Longer middle stem, don't touch them.
Leaves of three, let them be.
Parks Conservancy staffers have heaps of simple phrases to help visitors spot the poison ivy that grows throughout our parks. Native to our area, poison ivy (Toxicodendron radicans) provides food and habitat, but can be more than annoying to those of us who have experienced that itchy poison ivy rash.
Since we can't expect this common native plant to go away - in fact, climate change studies show that poison ivy will get bigger, and more toxic, as carbon dioxide levels rise - we've laid out a few tips that will hopefully keep you poison ivy free this summer.
Poison ivy can take a few different forms, but a tell-tale feature is the bunching of three leaves. The edges of the leaves can be notched or smooth, and the middle leaf stem is longest. The leaves can appear shiny and have a red node where they meet.

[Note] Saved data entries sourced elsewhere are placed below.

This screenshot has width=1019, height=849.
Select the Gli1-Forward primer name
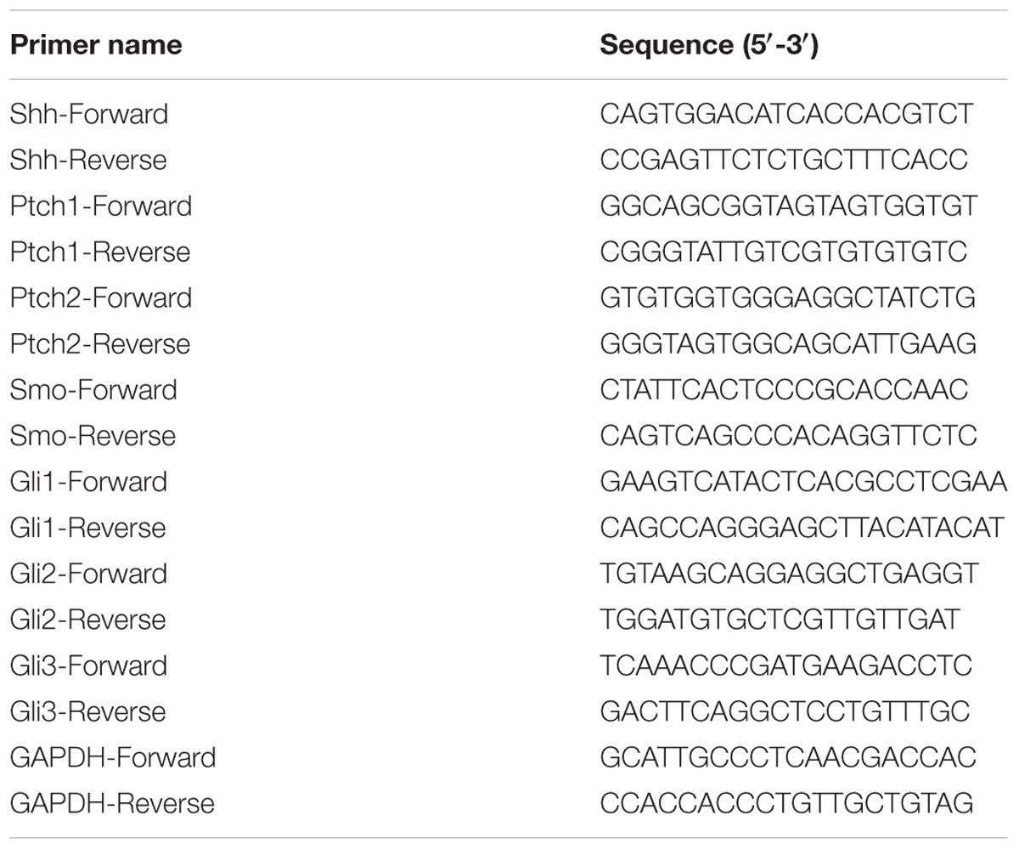point(88,481)
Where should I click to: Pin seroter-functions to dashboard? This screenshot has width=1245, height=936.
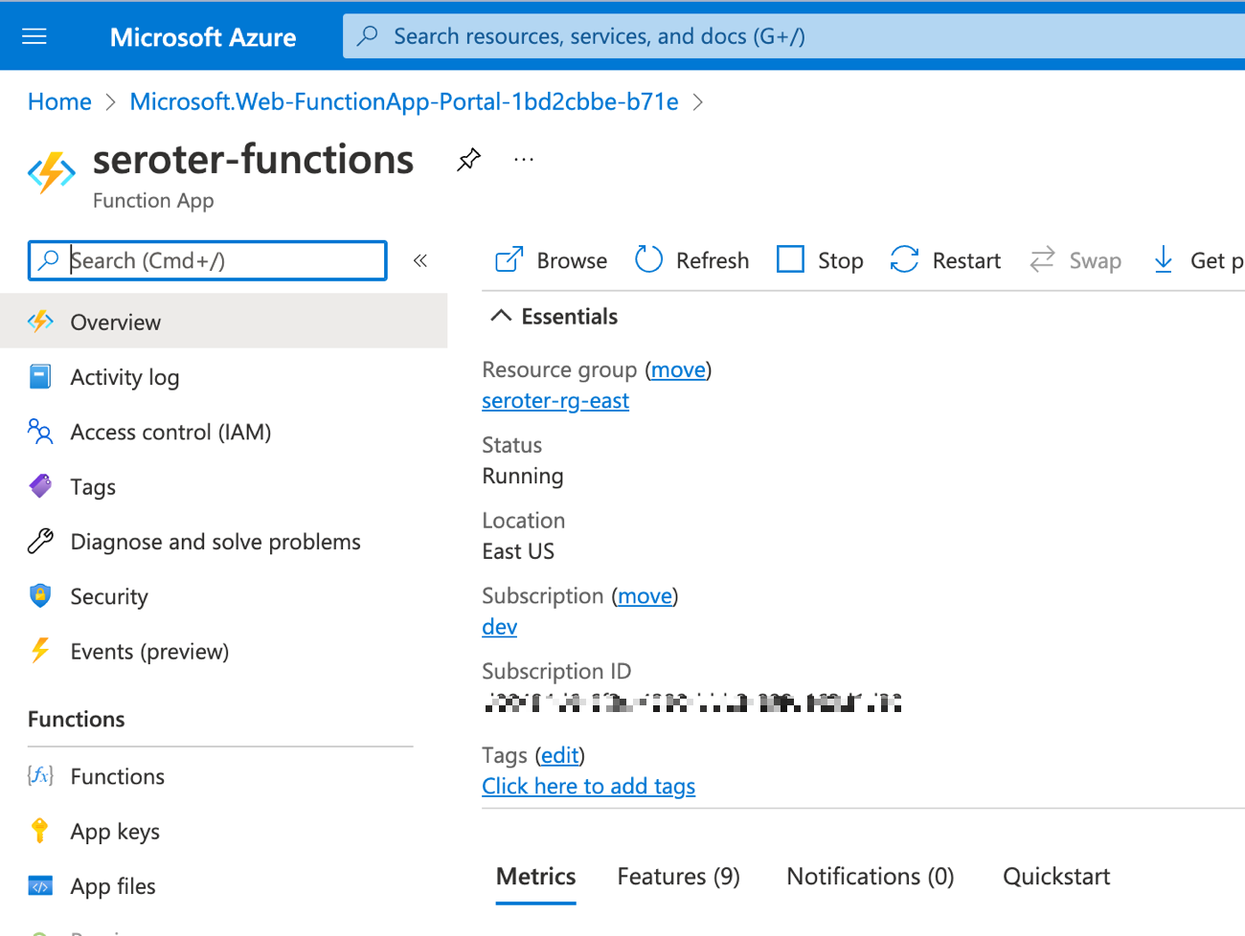[x=468, y=160]
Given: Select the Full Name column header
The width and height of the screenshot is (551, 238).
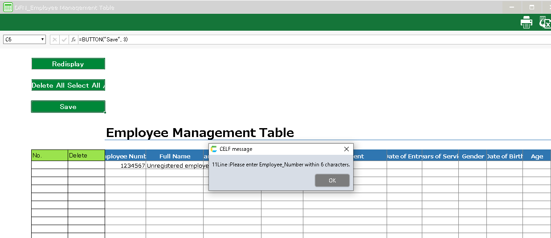Looking at the screenshot, I should tap(175, 156).
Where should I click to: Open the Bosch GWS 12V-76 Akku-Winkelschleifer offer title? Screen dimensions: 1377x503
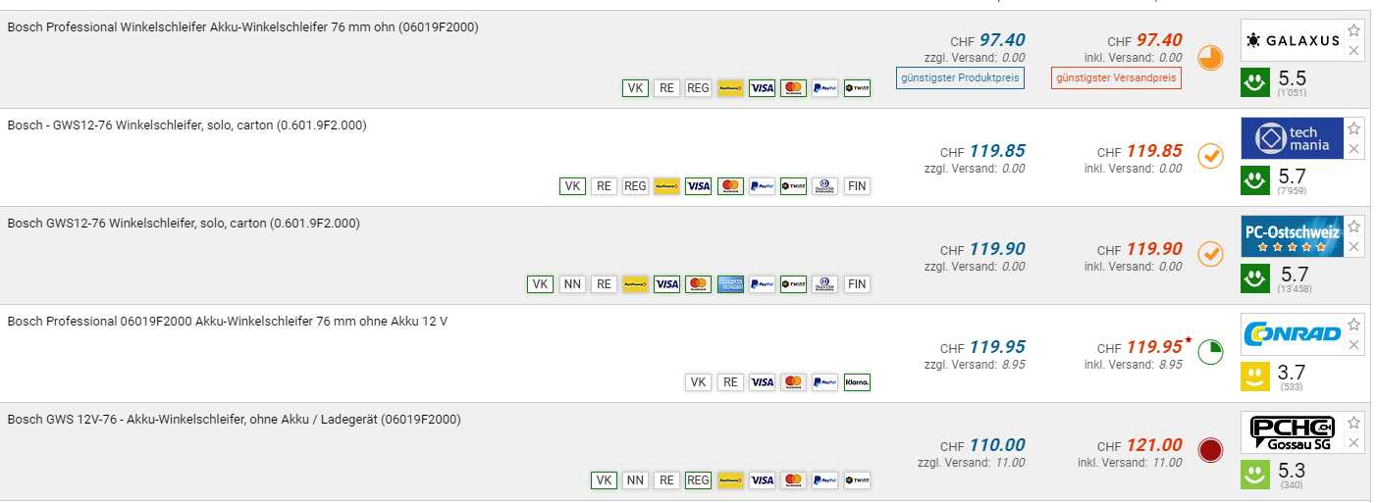234,420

You may typically notice poison ivy close to the ground, but it also likes to climb trees via "hairy" vines that cling to tree trunks. The ivy's leaves can branch out from this vine and even seem to blend in with the leaves of the tree. It can also grow to knee-height, and we've seen entire tree cages full of shrub-like poison ivy plants.
City of Pittsburgh Department of Public Works crews work hard to keep park trails safe and clear. Avoid contact with the plant altogether by sticking to established trails.
Dogs that trample through poison ivy can pick up the plant's urushiol oil, passing it to us humans the next time we pet our pups. Keep your dog leashed and close to help keep poison ivy oils from coming home with you. Use a wet cloth to wipe down your dog if you think they've touched poison ivy, or go all in and give them a bath with de-greasing soap such as Dawn.
Are you ready to battle the stuff at home? Here's one resource that will help you out; there are many more floating around the internet. We wish you all the best!
Just looking to lay low and stay poison ivy free? Whether you're going off-trail, volunteering with us in the parks, or tackling a particularly wild part of your yard, be sure to wear high socks and long pants. If you're working outdoors, we also recommend long sleeves and gloves. Just like pet fur, urushiol oil can persist on fabrics, so take care when you're changing, and be sure to wash potentially contaminated clothes. Added bonus: these tactics also help to deter ticks!
If you think you may have touched poison ivy, wash up ASAP. Scrub well with de-greasing soap like Dawn, or do as our field staff does and keep poison ivy-specific products like Tecnu close.
Poison ivy and ticks sound scary, but they shouldn’t keep you from enjoying your parks this summer. Much like wearing a seat belt while driving in a car, taking simple precautions when you’re outdoors will help keep you safe. Staying on trails or wearing long pants when you’re off trails; doing tick checks; and showering when you go home are all habits that we recommend. Preparedness and awareness will make your outdoor time in Pittsburgh’s amazing parks much more enjoyable this summer season.